══ Record extracts ══
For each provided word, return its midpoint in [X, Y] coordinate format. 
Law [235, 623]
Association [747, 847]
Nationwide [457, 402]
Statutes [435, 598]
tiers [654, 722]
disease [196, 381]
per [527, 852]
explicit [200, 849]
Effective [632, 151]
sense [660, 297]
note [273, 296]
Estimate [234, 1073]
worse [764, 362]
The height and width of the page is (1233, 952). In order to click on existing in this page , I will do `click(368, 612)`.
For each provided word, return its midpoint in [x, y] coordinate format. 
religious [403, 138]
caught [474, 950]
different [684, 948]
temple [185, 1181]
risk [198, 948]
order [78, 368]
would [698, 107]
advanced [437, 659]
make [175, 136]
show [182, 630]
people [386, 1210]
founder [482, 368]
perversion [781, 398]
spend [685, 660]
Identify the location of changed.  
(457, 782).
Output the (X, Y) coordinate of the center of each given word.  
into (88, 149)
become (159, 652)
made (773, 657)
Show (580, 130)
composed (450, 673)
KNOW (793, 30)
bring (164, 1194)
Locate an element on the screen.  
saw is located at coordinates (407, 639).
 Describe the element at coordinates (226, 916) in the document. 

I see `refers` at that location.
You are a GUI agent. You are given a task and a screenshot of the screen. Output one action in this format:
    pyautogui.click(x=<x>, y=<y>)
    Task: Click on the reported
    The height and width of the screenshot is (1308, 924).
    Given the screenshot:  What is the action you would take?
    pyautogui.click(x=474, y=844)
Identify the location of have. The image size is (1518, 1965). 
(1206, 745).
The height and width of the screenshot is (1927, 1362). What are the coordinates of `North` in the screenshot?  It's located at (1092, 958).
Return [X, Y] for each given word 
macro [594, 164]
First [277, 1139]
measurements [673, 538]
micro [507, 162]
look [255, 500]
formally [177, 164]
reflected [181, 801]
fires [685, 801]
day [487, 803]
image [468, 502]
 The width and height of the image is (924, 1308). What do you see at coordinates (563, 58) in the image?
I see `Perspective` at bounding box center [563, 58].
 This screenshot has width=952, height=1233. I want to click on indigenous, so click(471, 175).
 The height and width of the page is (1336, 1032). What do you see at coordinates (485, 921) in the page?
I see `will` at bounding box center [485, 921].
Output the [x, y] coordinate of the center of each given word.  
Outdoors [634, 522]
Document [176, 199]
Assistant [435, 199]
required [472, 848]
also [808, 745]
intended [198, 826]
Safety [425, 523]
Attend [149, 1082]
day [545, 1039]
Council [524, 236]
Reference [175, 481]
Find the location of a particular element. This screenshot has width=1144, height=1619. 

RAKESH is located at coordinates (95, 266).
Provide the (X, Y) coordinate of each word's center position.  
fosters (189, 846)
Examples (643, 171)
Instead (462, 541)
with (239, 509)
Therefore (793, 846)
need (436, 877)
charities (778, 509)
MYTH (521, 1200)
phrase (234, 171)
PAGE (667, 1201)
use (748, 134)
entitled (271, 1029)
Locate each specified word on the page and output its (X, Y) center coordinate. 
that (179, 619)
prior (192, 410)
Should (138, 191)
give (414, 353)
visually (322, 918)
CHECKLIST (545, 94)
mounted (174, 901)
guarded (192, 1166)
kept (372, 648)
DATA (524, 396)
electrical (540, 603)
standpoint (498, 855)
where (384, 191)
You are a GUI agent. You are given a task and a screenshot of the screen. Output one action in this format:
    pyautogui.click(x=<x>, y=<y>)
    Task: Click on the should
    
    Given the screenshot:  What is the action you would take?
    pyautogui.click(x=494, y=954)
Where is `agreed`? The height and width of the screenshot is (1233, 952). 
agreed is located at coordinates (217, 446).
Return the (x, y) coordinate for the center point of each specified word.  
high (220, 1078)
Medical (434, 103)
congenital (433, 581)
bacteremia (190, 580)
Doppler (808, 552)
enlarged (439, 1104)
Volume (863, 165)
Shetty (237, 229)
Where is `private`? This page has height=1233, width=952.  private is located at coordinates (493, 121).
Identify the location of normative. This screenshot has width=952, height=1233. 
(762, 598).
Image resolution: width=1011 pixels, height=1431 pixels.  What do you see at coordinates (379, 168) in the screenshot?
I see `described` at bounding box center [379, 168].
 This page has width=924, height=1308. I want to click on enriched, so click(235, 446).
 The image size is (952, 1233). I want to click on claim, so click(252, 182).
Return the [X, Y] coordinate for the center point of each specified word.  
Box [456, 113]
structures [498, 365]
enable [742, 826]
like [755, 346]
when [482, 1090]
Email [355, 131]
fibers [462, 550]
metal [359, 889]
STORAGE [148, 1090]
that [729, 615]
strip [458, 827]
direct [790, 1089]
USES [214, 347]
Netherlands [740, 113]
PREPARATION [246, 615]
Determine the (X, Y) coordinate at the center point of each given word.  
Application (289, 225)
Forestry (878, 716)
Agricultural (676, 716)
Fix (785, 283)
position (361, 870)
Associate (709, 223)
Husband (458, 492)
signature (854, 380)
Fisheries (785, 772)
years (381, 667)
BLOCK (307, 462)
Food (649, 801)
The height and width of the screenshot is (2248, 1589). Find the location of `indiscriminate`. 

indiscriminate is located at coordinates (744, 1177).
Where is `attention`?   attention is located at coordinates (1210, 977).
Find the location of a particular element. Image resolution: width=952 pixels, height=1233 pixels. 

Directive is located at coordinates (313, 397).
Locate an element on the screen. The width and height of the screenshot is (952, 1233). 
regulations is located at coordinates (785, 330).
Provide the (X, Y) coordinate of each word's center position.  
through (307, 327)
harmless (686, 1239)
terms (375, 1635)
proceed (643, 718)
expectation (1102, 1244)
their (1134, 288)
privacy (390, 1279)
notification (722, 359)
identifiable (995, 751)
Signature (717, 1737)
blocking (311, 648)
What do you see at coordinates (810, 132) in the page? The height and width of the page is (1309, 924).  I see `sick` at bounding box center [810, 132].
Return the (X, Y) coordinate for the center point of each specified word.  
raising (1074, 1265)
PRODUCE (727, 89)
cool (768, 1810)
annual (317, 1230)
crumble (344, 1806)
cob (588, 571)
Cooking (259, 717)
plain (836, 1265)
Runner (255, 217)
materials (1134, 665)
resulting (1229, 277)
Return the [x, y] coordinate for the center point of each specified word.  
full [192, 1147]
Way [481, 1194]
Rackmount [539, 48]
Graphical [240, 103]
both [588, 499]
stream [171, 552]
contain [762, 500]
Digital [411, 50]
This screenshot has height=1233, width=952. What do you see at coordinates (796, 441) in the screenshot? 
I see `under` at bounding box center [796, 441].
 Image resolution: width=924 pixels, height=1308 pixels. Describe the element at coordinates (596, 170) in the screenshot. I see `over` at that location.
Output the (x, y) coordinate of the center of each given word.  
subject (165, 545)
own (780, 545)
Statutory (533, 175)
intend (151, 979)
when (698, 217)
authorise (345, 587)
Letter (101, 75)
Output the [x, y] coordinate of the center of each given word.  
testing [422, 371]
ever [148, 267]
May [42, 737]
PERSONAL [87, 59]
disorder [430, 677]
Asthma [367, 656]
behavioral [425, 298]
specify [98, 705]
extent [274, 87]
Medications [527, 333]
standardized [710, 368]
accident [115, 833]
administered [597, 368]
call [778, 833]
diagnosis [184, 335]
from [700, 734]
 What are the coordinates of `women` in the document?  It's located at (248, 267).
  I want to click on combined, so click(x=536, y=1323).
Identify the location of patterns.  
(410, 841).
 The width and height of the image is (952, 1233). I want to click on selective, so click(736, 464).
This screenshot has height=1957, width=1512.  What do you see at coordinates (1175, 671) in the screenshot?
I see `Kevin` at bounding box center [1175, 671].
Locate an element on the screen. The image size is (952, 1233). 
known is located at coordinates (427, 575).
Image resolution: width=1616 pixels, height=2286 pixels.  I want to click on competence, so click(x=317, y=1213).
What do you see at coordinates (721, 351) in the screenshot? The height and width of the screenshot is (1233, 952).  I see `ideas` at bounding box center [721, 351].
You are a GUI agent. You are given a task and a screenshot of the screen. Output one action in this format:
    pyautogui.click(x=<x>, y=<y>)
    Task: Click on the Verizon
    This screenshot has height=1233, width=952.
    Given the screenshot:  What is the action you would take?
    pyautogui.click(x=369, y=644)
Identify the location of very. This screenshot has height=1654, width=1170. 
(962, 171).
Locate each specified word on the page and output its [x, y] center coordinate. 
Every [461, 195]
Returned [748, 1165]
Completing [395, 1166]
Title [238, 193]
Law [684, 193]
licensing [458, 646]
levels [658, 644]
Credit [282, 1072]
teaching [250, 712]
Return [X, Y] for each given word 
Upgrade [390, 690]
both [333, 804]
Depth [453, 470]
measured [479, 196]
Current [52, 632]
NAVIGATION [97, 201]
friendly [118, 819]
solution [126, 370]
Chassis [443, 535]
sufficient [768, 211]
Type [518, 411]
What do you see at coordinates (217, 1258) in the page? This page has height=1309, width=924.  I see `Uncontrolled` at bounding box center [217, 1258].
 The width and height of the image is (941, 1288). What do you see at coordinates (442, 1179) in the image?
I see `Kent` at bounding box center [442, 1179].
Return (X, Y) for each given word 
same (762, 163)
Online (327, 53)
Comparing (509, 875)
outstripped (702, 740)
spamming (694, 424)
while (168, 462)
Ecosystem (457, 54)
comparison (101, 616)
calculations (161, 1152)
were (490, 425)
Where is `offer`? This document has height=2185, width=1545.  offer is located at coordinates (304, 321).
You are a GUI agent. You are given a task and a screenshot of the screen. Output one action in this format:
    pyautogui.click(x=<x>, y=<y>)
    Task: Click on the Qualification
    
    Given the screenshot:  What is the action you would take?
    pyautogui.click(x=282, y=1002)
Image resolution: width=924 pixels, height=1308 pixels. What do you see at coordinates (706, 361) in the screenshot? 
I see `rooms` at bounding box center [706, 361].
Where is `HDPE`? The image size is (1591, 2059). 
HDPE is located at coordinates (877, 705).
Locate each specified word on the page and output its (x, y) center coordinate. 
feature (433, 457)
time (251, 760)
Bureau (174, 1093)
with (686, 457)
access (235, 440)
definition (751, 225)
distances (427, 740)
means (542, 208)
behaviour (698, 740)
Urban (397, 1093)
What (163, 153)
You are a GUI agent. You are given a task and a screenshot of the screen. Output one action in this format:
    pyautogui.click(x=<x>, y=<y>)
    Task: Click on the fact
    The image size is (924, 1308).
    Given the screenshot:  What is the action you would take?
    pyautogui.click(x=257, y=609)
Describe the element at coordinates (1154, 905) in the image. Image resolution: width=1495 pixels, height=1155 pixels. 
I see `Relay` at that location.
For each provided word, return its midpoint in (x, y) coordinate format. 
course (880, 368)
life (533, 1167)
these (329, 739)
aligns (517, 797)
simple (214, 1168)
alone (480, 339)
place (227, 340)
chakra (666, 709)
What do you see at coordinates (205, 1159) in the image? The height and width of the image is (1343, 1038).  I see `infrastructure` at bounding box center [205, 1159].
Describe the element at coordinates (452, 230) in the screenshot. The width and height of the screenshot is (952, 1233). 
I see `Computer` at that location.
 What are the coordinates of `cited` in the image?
═══
> **Stated problem**:
Copy the material from its first line through the line containing "worse [764, 362]", switching "Nationwide" to "Statewide" and leaving everything else as it is.

> **Output for this task**:
For each provided word, return its midpoint in [X, Y] coordinate format. 
Law [235, 623]
Association [747, 847]
Statewide [457, 402]
Statutes [435, 598]
tiers [654, 722]
disease [196, 381]
per [527, 852]
explicit [200, 849]
Effective [632, 151]
sense [660, 297]
note [273, 296]
Estimate [234, 1073]
worse [764, 362]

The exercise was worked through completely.